The Celtics hit just 32 percent in the opening quarter and trailed, 29-22. But in the final 36 minutes, they hit 34 of 61 (56 percent). As Magic Johnson (team-high 32 points, 11 rebounds, nine assists) so accurately put it, "you can't run when they're makin' all their shots."

That started in the second quarter, when the Celtics made 17 of 21 from the field to take a 60-56 halftime lead. In the third period, hitting 43 percent, they increased their lead to 86-78.

But despite Boston's shooting accuracy, despite the tremendous boost they received from substitute center Greg Kite, despite the relative disappearance of Los Angeles' fast break and the scoring of star forward James Worthy, the Lakers still came within an eyelash of sneaking out of Boston Garden with their third win of the series and 14th in 15 playoff encounters.

Boston center Robert Parish, having spent most of the first three periods on the bench, helped keep the Lakers at bay early in the fourth, scoring eight points, the last two giving the Celtics a 98-88 lead with 7:18 remaining.

Magic Johnson and Kareem Abdul-Jabbar (27 points) helped the Lakers get within 103-96 with 3:27 left.
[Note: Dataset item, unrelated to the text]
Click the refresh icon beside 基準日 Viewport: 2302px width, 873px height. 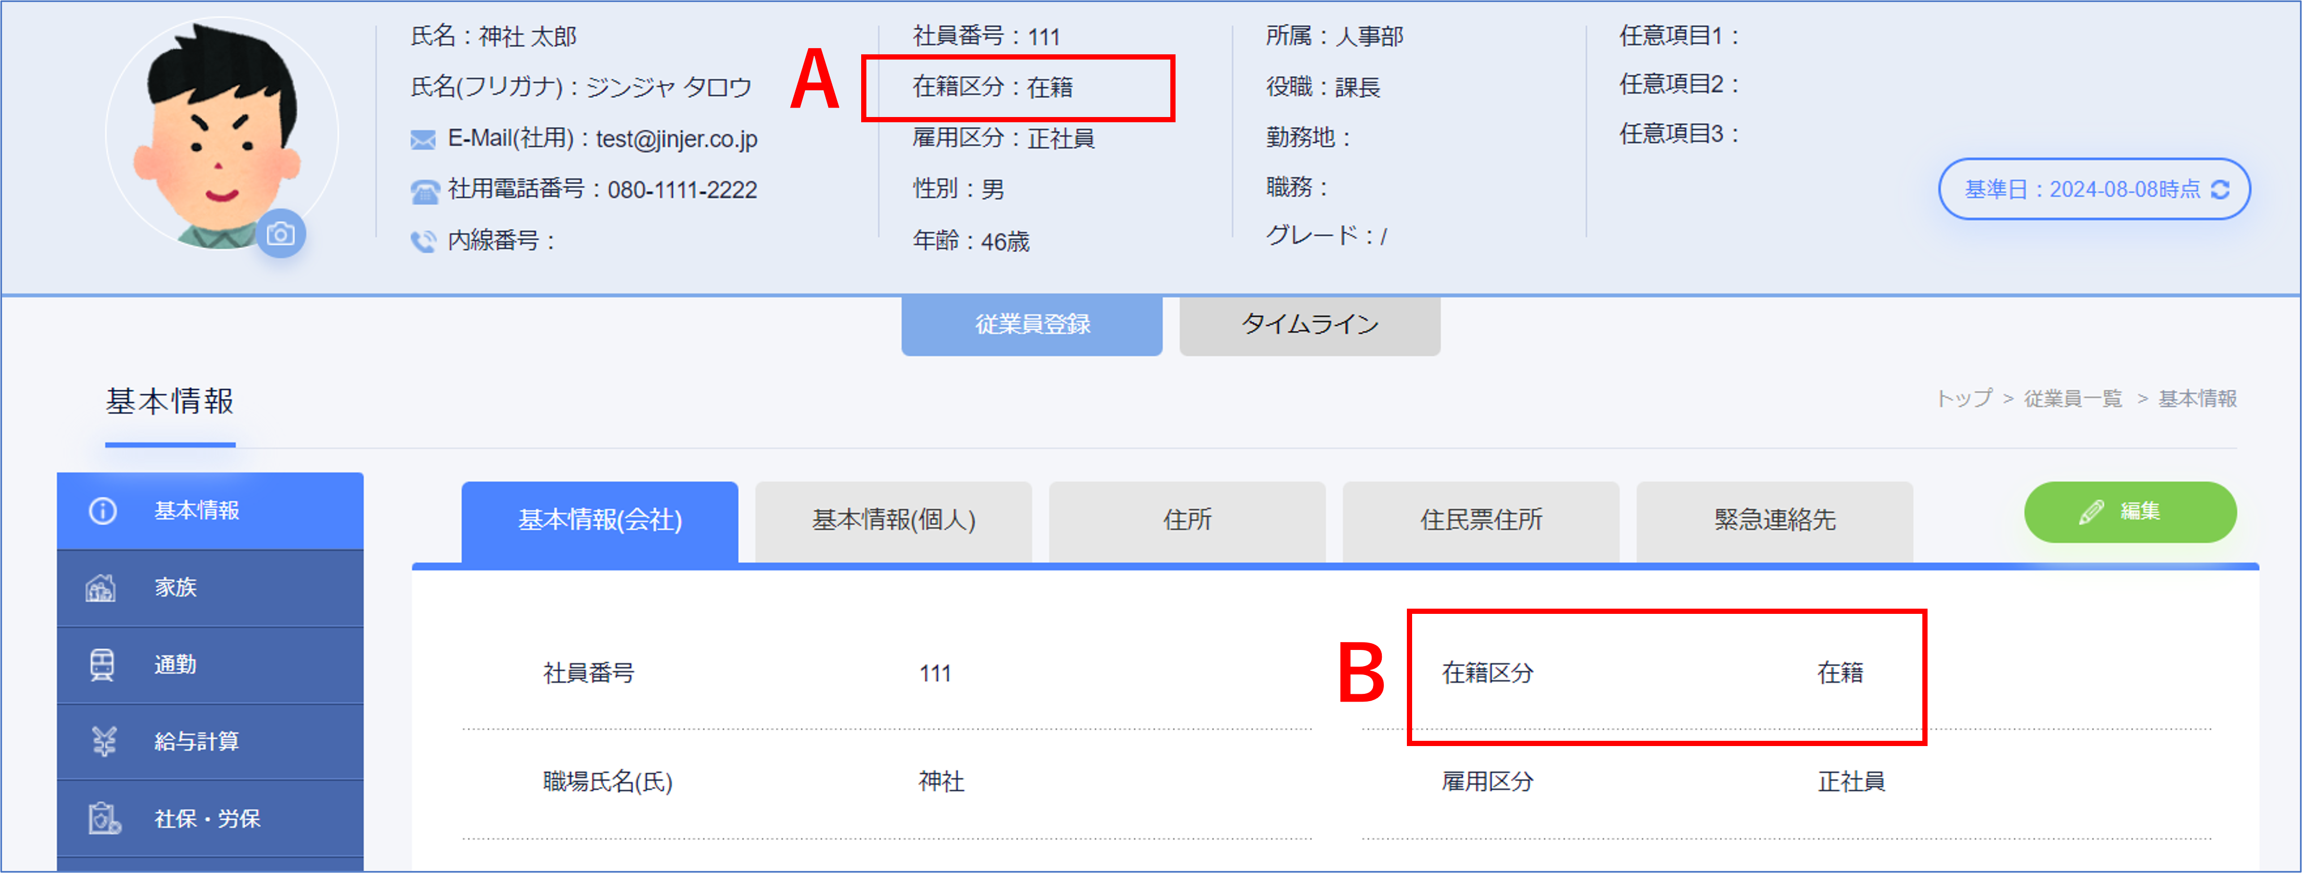(x=2220, y=189)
That seven-point deficit could have been pared more had Worthy not missed a dunk or guard Byron Scott (two for nine, four points) misfired on a pair of three-point field goal attempts.

"The last five or six minutes we could have gotten better shots," said Lakers Coach Pat Riley. "But, then again, when you're down eight or nine points late in a game and you have a good look at a three-pointer you have to take it."
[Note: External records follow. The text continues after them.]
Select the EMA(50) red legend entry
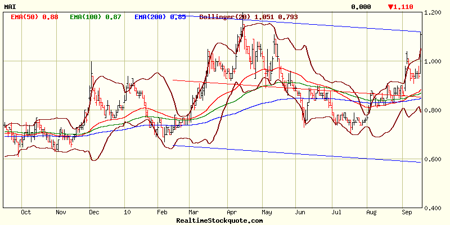Viewport: 450px width, 225px height. tap(34, 17)

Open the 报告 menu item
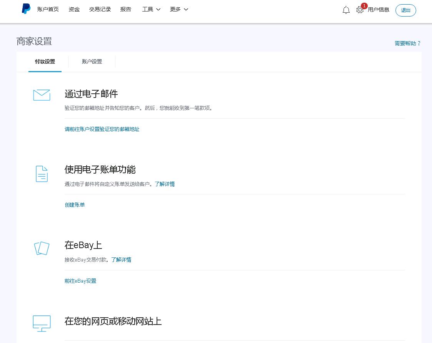point(126,9)
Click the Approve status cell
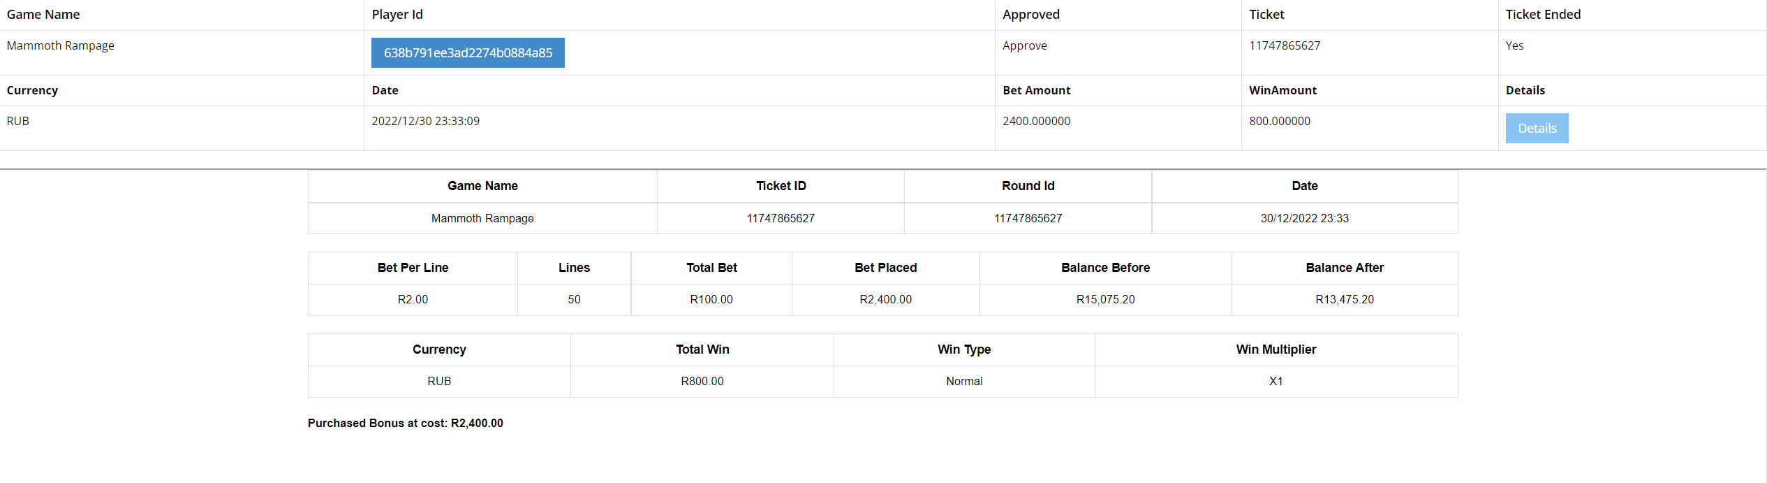Image resolution: width=1767 pixels, height=483 pixels. point(1024,45)
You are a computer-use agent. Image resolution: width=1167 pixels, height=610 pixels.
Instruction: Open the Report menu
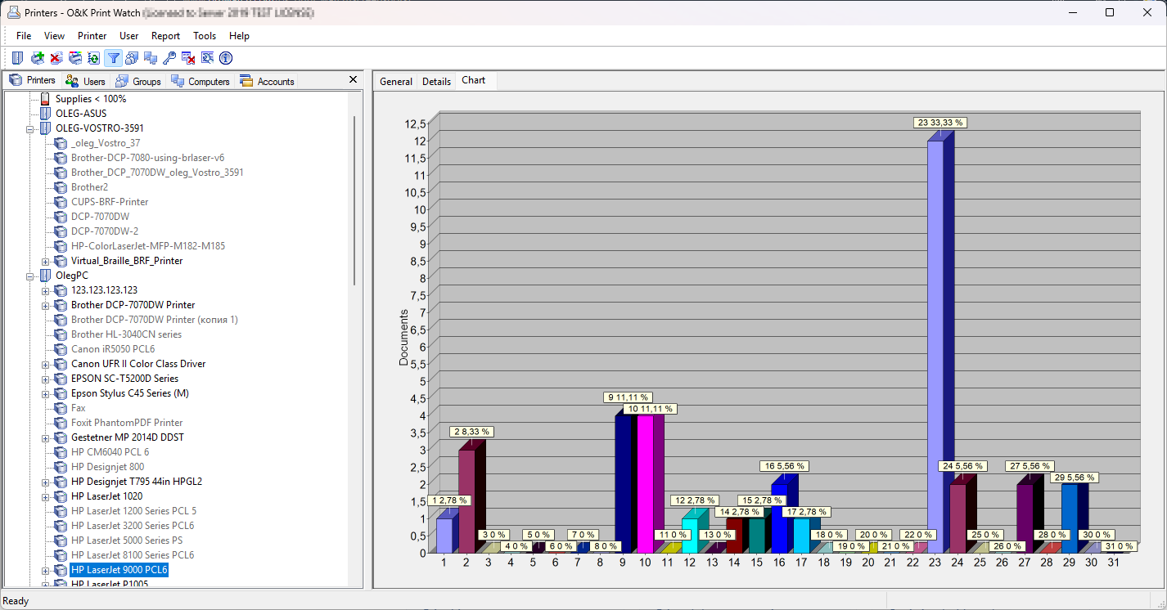coord(165,36)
A three-point play by Magic Johnson with just more than three minutes remaining made the score 104-99, Boston. There was 2:52 on the clock when Bird hit two free throws to put Boston up by seven.

For Bird, harassed unmercifully by Michael Cooper, those were the first points of the quarter. And forward McHale was scoreless in the period, but he came up with what likely was the game's critical play after Abdul-Jabbar had answered Bird's points with a sky hook, making it 106-101 with 2:35 left.
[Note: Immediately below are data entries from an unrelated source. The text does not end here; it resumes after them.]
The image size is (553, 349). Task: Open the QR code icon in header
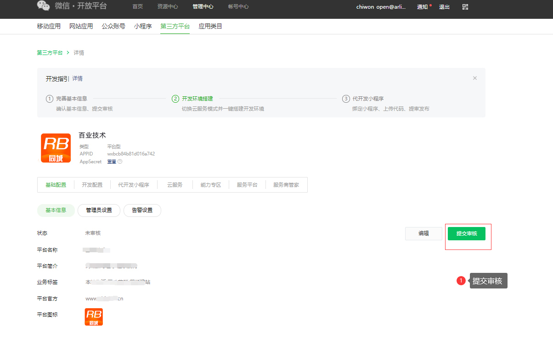465,7
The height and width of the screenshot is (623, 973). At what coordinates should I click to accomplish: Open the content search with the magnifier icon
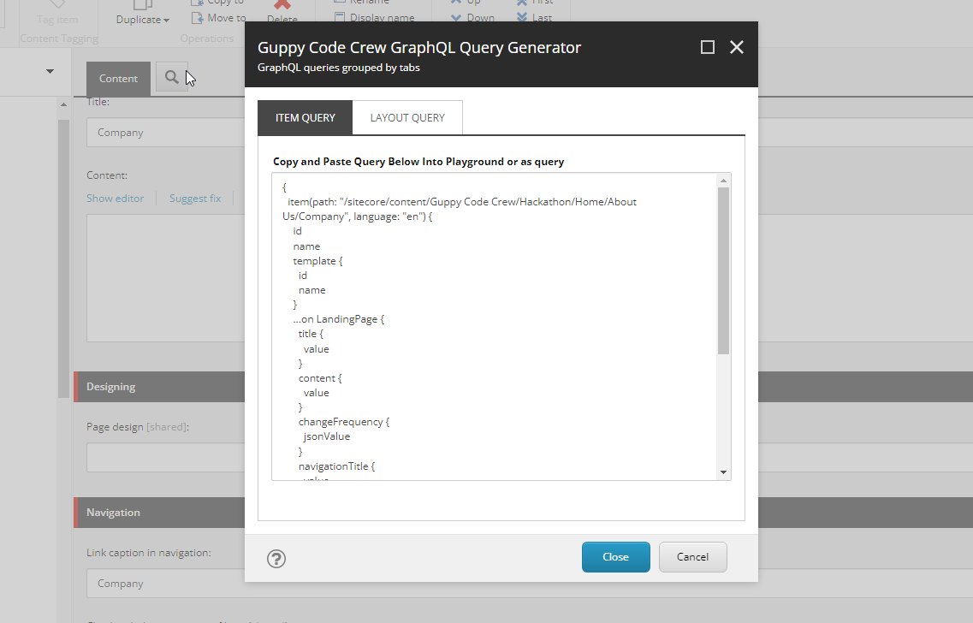(172, 76)
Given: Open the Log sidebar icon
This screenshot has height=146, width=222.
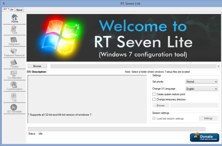Looking at the screenshot, I should tap(14, 97).
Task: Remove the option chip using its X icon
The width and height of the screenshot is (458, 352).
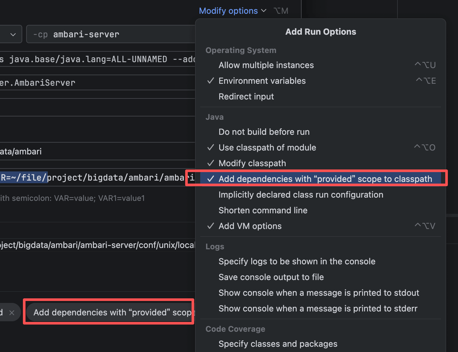Action: pos(12,313)
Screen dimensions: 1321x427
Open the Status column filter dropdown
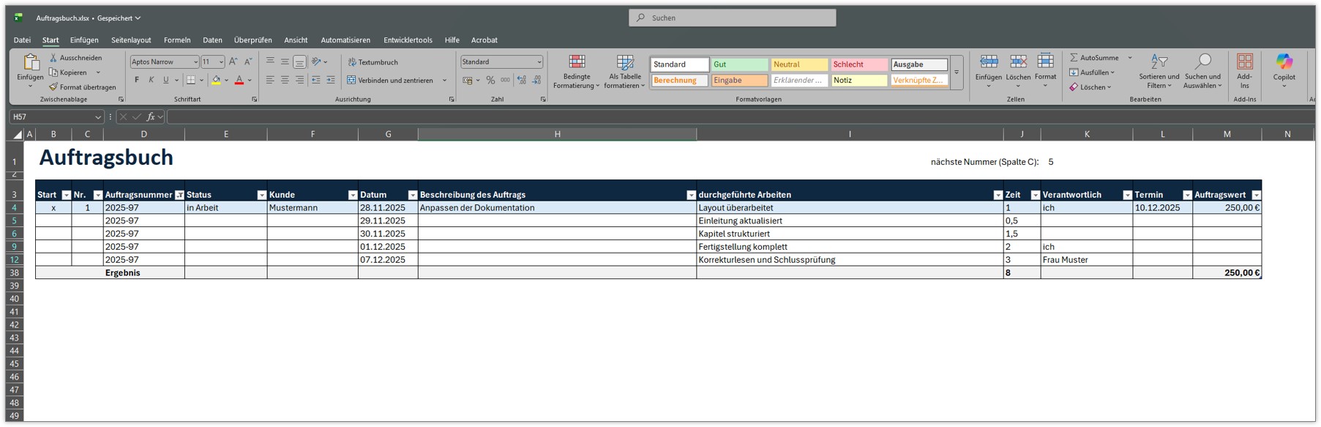[x=261, y=195]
On the subsequent possession, Boston again waited for a good shot, but it never came. Cooper had Bird strangled in the right corner, and when the basketball moved over to the other side of the floor to Dennis Johnson, the Lakers rotated their defense nicely, with Magic Johnson pressuring the guard.

The 24-second clock went off just as Johnson launched a fadeaway jumper from about 20 feet. The shot missed badly, but McHale rebounded and laid the ball in. It was the Celtics' 17th offensive rebound of the game (they had 20 in the first two combined) -- another reason for their resurgence today.

"Maybe one or two times it's the bounce of the ball, but they just outhustled us today," said Cooper.

After McHale's critical basket, the Lakers continued to flounder. Worthy again penetrated the lane but attempted a difficult pass that was stolen, Scott missed another three-pointer. In the final minute, the Celtics applied their closing statement; an errant and anonymous elbow into Magic Johnson's midsection that left him gasping and out of breath for a change.

"I'm sure sitting there and watching the films of them getting beat on the fast break for three days helped them a great deal," Riley said. "Today there were no guys standing around in the back court."

"We didn't allow them to get those six or seven points in a row on fast breaks," said Dennis Johnson. "And {Coach} K.C. {Jones} said that if we kept running our plays all the way through, we'd do all right. I guess we just had to figure that out."